Task directions:
Convert the items from the start through the line containing "will click(x=493, y=215).", inclusive, into a two-column CSV with the columns instruction and response and one row per item. Put each item's text and its answer in one quoted field each, with line breaks replaced by spaces.

Input records:
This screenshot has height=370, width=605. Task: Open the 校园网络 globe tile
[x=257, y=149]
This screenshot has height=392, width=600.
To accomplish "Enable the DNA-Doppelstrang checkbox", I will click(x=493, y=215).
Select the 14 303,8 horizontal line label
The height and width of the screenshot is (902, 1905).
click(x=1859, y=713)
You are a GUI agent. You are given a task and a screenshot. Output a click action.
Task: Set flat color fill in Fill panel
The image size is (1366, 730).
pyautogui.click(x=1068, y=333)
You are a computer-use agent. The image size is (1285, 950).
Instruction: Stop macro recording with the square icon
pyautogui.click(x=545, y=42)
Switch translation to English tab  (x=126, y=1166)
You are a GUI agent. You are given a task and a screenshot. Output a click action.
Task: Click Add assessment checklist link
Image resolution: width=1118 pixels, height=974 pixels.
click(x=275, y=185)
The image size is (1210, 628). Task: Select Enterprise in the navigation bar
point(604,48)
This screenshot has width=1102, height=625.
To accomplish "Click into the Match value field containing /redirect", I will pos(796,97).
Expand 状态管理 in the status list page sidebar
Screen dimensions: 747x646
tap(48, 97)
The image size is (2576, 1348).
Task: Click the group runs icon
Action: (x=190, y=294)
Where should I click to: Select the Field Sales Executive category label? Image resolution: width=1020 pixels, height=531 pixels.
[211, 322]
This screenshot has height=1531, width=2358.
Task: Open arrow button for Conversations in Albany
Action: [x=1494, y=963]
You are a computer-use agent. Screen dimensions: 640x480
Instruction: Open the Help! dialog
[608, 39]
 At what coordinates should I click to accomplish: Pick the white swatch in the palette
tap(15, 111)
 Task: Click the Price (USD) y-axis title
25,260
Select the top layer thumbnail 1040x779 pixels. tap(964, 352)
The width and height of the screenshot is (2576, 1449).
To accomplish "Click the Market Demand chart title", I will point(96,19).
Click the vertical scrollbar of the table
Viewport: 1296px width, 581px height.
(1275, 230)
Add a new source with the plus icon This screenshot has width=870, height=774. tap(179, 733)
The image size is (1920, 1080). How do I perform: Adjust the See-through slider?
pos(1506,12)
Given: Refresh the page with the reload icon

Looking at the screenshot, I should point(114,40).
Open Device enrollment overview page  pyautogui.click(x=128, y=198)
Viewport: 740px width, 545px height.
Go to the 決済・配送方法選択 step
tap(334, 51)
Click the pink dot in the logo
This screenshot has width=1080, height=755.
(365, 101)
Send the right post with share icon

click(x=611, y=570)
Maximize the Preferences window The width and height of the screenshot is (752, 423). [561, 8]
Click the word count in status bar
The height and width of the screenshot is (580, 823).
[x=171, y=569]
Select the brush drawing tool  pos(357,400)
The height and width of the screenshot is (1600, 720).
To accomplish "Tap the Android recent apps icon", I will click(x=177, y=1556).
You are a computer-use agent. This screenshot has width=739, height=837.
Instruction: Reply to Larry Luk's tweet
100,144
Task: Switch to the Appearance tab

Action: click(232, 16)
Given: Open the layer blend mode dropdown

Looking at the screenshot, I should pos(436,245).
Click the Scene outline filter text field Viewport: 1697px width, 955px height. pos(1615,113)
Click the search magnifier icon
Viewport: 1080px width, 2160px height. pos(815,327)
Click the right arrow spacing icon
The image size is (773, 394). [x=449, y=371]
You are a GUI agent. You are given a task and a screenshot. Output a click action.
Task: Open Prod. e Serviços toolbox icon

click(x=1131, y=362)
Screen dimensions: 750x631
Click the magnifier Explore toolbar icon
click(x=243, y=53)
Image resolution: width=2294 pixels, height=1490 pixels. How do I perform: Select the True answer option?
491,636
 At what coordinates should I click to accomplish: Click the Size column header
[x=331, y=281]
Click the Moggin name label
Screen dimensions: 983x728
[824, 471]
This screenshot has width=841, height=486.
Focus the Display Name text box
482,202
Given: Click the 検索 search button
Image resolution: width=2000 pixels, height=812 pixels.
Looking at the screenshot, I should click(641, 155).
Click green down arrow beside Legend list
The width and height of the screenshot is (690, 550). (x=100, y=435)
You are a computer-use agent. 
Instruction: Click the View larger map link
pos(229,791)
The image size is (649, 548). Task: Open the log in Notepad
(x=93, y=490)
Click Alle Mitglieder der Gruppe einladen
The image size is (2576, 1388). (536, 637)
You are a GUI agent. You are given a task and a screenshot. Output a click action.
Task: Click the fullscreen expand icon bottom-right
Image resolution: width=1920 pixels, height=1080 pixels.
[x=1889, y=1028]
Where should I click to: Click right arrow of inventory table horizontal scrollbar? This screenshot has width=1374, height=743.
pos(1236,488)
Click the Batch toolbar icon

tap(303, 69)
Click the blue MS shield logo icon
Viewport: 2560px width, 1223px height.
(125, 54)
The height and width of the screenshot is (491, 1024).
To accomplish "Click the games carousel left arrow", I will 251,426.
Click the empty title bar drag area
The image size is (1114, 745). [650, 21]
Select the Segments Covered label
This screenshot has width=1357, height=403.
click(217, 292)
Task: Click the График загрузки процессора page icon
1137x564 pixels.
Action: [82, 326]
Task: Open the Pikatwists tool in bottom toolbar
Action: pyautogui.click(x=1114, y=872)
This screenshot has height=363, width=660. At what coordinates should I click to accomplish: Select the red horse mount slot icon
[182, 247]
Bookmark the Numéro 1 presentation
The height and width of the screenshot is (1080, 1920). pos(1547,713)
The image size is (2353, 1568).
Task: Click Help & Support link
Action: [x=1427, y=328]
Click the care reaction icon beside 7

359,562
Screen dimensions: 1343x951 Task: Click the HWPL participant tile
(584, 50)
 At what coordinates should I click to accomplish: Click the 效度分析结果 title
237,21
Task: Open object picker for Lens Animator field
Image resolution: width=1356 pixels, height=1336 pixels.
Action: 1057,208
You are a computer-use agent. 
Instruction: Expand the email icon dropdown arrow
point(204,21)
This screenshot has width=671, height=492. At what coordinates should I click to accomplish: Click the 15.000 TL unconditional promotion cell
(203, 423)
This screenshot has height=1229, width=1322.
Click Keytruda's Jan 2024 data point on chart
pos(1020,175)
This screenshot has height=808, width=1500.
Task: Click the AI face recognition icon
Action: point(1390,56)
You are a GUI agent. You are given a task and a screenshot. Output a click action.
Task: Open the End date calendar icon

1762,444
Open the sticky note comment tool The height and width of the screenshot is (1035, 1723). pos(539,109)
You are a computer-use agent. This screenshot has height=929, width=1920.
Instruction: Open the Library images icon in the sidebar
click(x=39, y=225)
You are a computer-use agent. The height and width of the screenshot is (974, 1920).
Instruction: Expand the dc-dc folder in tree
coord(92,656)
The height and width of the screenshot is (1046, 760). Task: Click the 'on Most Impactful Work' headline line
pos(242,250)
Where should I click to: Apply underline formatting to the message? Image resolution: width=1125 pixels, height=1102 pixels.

Answer for the task:
instruction,response
"This screenshot has height=370, width=605. Task: Open the 校园网络 globe tile","[x=257, y=149]"
"This screenshot has height=392, width=600. To accomplish ""Enable the DNA-Doppelstrang checkbox"",","I will click(x=493, y=215)."